Macro that prevents Value from sending on startup/on-off?

[Rameau]

I am working on a macro that uses Value modules to store event values and send them later on into an event table. The macro works fine--except on start up (when the instrument is loaded, when Reaktor power goes on and off).

The problem is that an event is sent from the Value out on these occasions, and this writes garbage values into a table. I have tried all sort of things to ensure that this doesn't happen, but none of them have been successful; eventually the Value out is connected with the table, the Value in is assessed, and garbage goes out.

Does anybody have a macro that can store a value to be sent on an event trigger, but that does not send any value at all to output until you explicitly want it to? I realize the last bit is ambiguous in terms of what is going on in Reaktor, so what I really want, is a macro that doesn't send a value to output until a user generated interface event hits its input. I've tried all sorts of things to prevent the the input from being fired on start up: putting a router between it and the event that supposed to fire it an having the router close after a delay with a constant wired to it; using a counter so that the input or output only goes through after the first event, and so on, and I just can't get it to work. It seems like I am only delaying the moment when a calculation happens that sends the value to output.

I hope this is clear, if not please ask.

[CList]

The EventValue module itself does not send a value on start-up, but any module that takes no input parameters does. This includes constants. It probably also includes whatever "useinterface element" you're talking about. After all, what's the difference between when the user moves a knobs and when it sends it's value on startup - OTHER THAN the fact that other knobs, switches, buttons, and constants may not have initialized yet? Nothing.

The solution may depend on what it is that should trigger the write (mouse movements from an XY might allow for a different solution from MIDI input), and what's the source for the data being written (just constants, constants and knob values, XY movements, MIDI data, etc).

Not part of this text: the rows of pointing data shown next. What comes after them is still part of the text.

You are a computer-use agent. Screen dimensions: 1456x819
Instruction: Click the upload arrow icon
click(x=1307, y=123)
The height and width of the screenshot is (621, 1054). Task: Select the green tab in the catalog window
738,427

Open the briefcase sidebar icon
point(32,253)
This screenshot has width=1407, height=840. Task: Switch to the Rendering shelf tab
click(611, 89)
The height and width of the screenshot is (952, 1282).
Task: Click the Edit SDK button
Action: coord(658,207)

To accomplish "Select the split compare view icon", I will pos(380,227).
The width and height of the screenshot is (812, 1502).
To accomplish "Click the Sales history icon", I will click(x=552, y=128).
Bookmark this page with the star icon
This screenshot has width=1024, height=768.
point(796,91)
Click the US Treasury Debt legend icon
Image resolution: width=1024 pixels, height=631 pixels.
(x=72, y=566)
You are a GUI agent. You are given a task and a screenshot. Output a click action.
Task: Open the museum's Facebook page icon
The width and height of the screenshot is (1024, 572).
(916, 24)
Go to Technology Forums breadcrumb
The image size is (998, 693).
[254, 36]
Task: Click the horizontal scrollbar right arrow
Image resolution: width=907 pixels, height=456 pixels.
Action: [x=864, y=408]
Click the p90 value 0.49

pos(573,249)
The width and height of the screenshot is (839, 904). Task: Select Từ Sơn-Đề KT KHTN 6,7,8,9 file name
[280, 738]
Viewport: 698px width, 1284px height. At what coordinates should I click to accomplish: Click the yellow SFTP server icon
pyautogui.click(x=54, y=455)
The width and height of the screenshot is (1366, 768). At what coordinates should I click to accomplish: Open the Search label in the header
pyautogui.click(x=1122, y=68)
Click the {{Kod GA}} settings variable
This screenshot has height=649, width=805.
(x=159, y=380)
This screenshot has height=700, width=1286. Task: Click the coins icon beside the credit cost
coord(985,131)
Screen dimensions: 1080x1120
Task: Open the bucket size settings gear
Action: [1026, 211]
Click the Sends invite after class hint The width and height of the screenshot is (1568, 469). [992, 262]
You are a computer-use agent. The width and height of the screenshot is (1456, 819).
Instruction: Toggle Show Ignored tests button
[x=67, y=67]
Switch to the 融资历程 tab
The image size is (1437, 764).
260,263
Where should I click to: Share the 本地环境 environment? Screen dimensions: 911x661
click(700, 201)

Like I said, the only difference between an event coming from a knob at start up and "while it's running" is that at startup all of the other values in the instrument have not been initialized yet (or may not have been initialized yet - you don't know for sure). So you need to correct an ordering problem. Perhaps just putting a 10ms delay on the knob (or whatever) that's supposed to trigger the event-value "in" input is the answer, so everything has a chance to settle before the first event hits the structure - but there is no generic solution for this problem, you need to give us more specifics on what's upstream of the "val" input and upstream of the "in" input. So we can see why bogus data would be at "val" when the first event arrives at "in".

- CList

[herw]

Originally posted by Rameau I am working on a macro that uses Value modules to store event values and send them later on into an event table. The macro works fine--except on start up (when the instrument is loaded, when Reaktor power goes on and off). The problem is that an event is sent from the Value out on these occasions, and this writes garbage values into a table. I have tried all sort of things to ensure that this doesn't happen, but none of them have been successful; eventually the Value out is connected with the table, the Value in is assessed, and garbage goes out. Does anybody have a macro that can store a value to be sent on an event trigger, but that does not send any value at all to output until you explicitly want it to? I realize the last bit is ambiguous in terms of what is going on in Reaktor, so what I really want, is a macro that doesn't send a value to output until a user generated interface event hits its input. I've tried all sorts of things to prevent the the input from being fired on start up: putting a router between it and the event that supposed to fire it an having the router close after a delay with a constant wired to it; using a counter so that the input or output only goes through after the first event, and so on, and I just can't get it to work. It seems like I am only delaying the moment when a calculation happens that sends the value to output. I hope this is clear, if not please ask.

I think i have solved it:
user library : MEMORY
you can try all what you want:
write a value to the memory (in the ensemble it is a constant (5.5)). Read it. Then push the on/off knob of reaktor - all is working fine, no input in the memory and no output.
next: clear memory. You will see that the meter shows still 5.5. now push on/off knob of R4. Nothing happens: memory is still 0, meter shows 5.5! You can change memory and meter in running and stopped mode.

ciao herw

[herw]

addition: MEMORY 1.1
now remembers after loading too

ciao herw

[Rameau]

Clist and herw,
Thanks for the work. I understand your point CList, and I did try to delay input into the in of Value, but it doesn't work, because of the overall setup. Herw, thanks for the memory work--I tried splicing in this idea but I don't think it's going to work because...oh dear...the circuit involves iterators that are not speed limited, and I don't think the idea of using tables for storage is working. Anyway, I've to to do some other work, so what I've done is posted the ensemble in the library: Schoenberg Phone Home. You'll see that once you click init in the tone row generator, things work properly--but when you load or turn reaktor on off, some extra values get written into the row.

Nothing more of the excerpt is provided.